- **What is required**
Every line from the one holding "This screenshot has width=500, height=367." to the end of the entries should be repeated exactly, with the pictures left out.

[Dataset entries]
++++++++++
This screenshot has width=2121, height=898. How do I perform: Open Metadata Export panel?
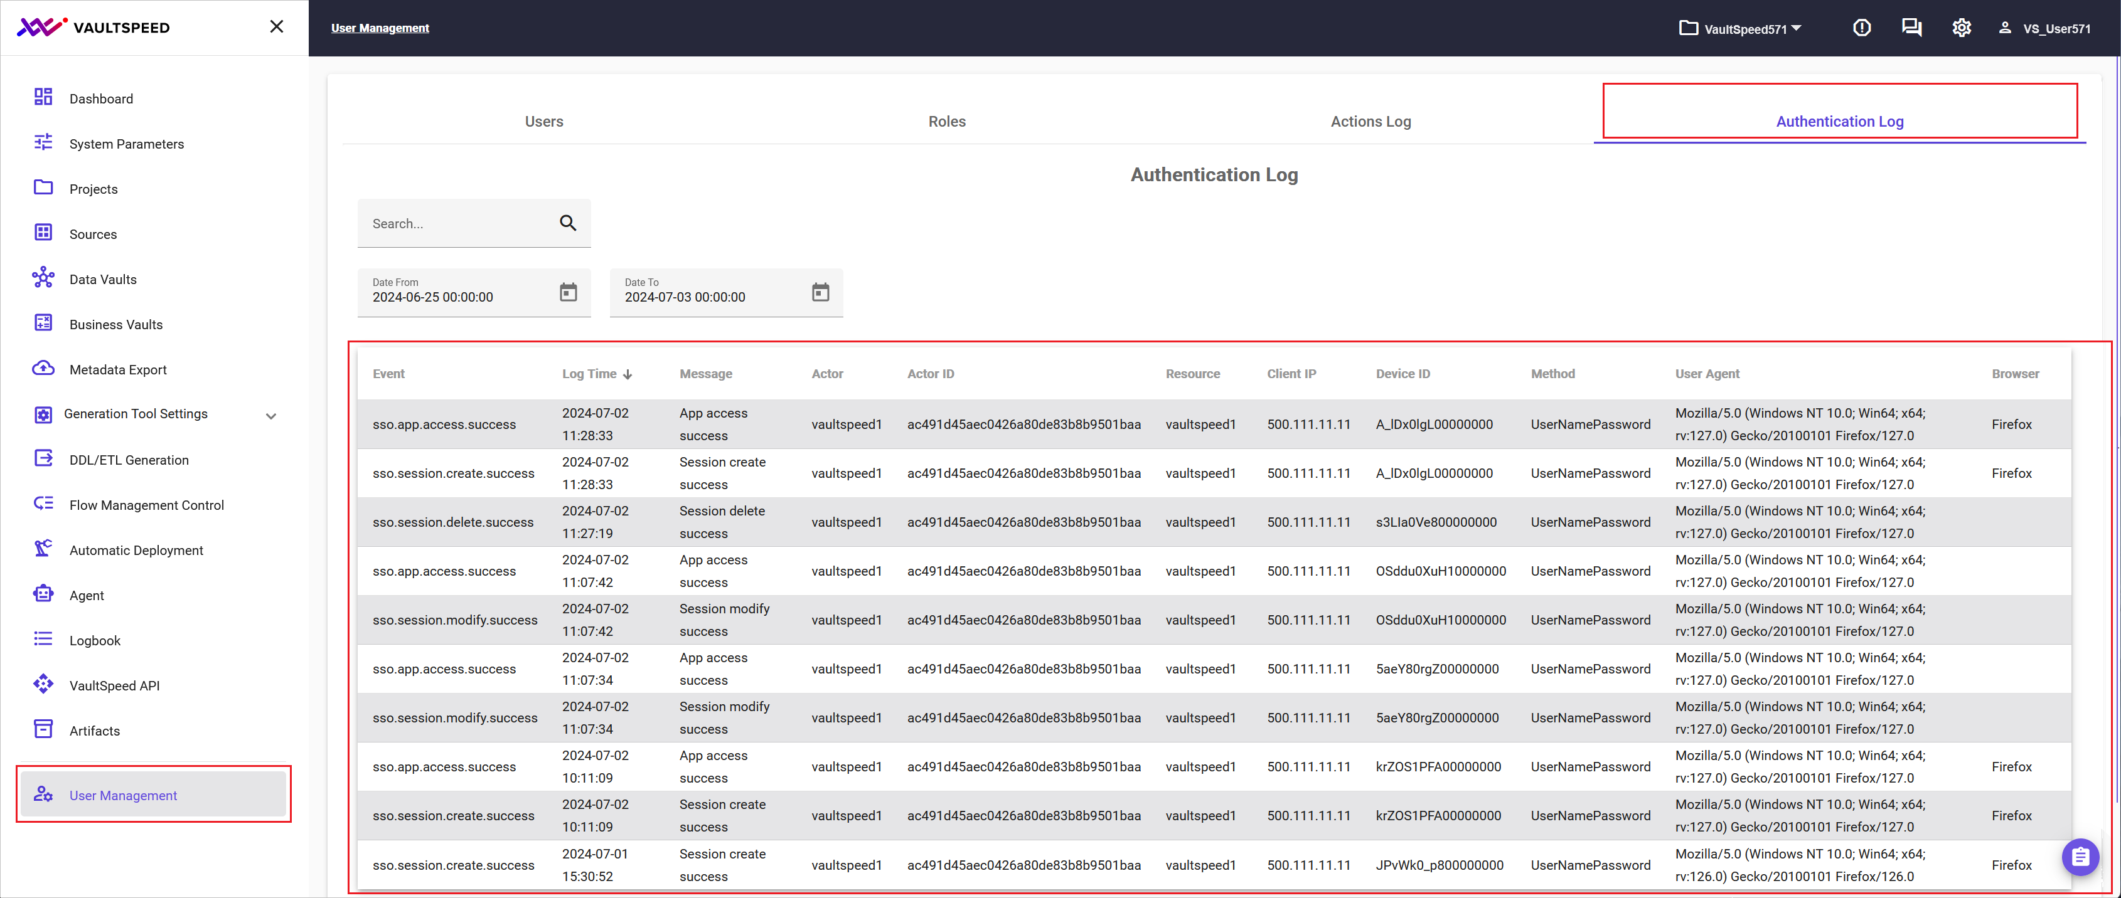tap(118, 370)

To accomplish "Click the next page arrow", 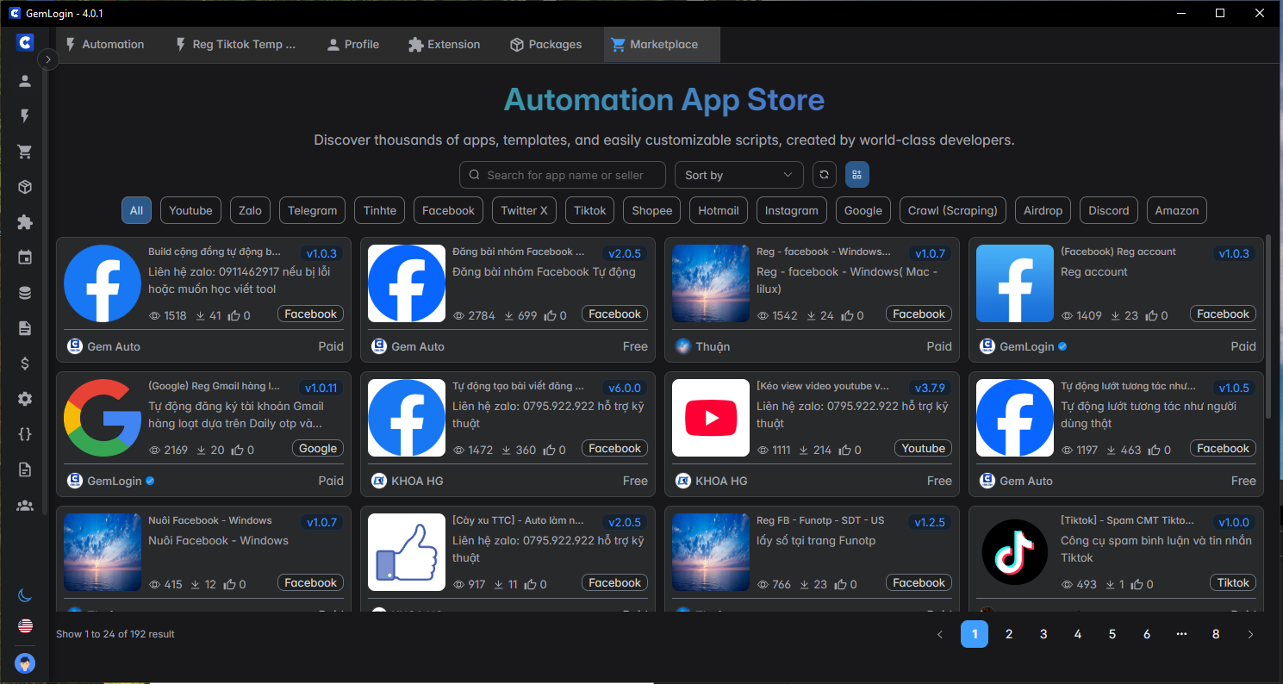I will (x=1250, y=634).
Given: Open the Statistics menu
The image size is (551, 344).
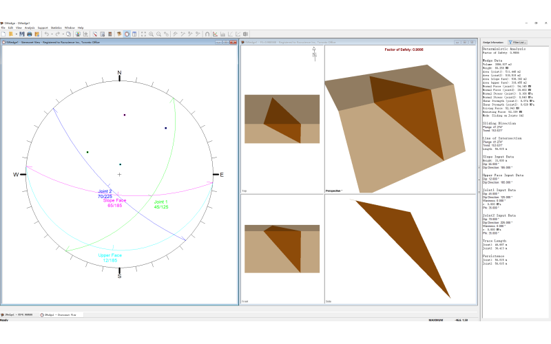Looking at the screenshot, I should point(55,28).
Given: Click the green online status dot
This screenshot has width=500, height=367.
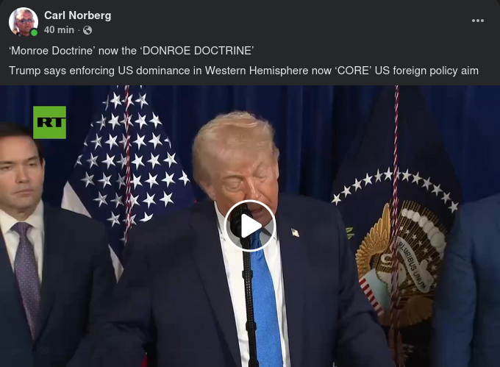Looking at the screenshot, I should point(34,32).
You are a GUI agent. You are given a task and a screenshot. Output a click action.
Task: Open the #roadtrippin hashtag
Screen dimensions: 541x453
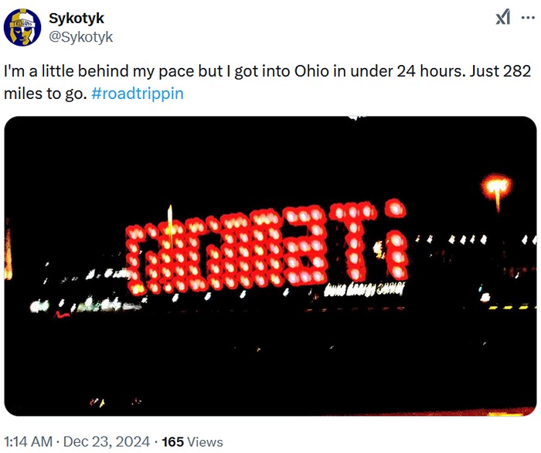tap(138, 94)
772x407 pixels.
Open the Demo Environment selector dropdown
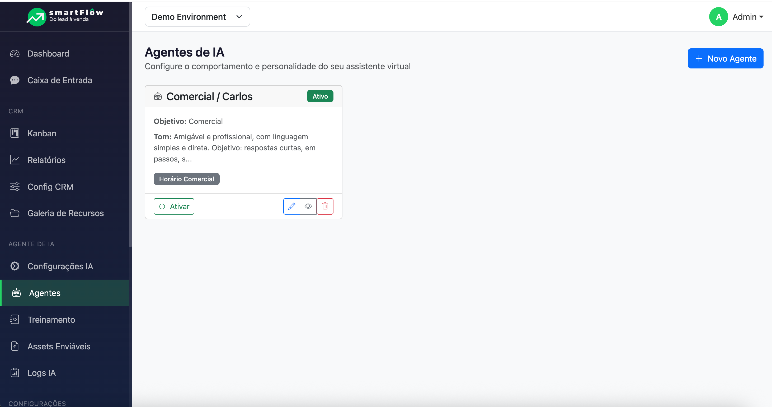pos(197,16)
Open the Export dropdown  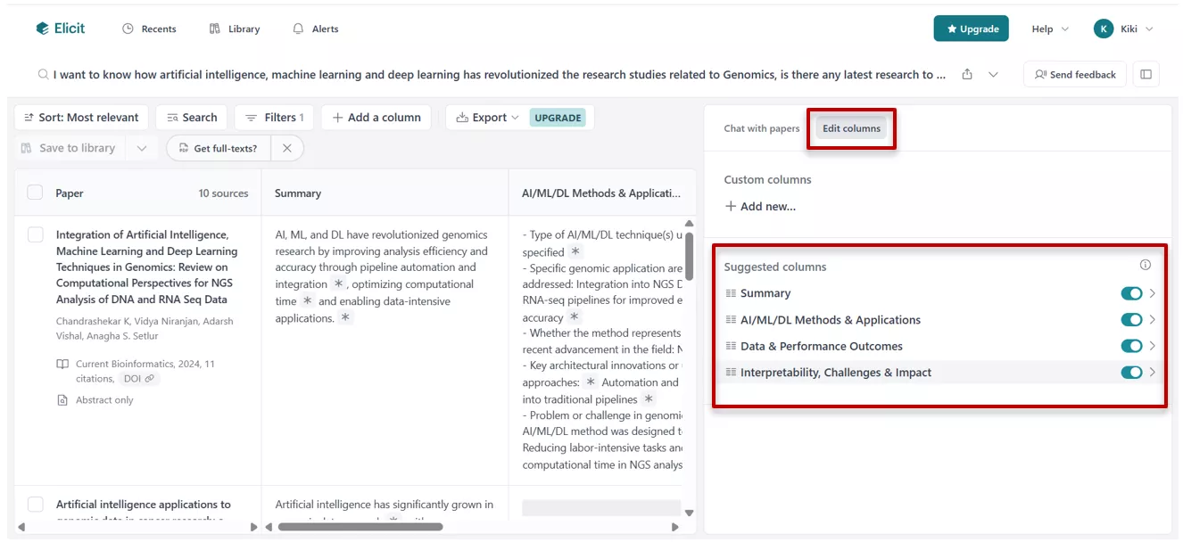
++++++++++
- **Response to the exercise**
This screenshot has width=500, height=367.
Looking at the screenshot, I should point(34,32).
You are a GUI agent. You are given a task and a screenshot. Output a click action.
Task: Open the #roadtrippin hashtag
Screen dimensions: 541x453
tap(138, 94)
772x407 pixels.
Open the Demo Environment selector dropdown
pos(197,16)
Open the Export dropdown  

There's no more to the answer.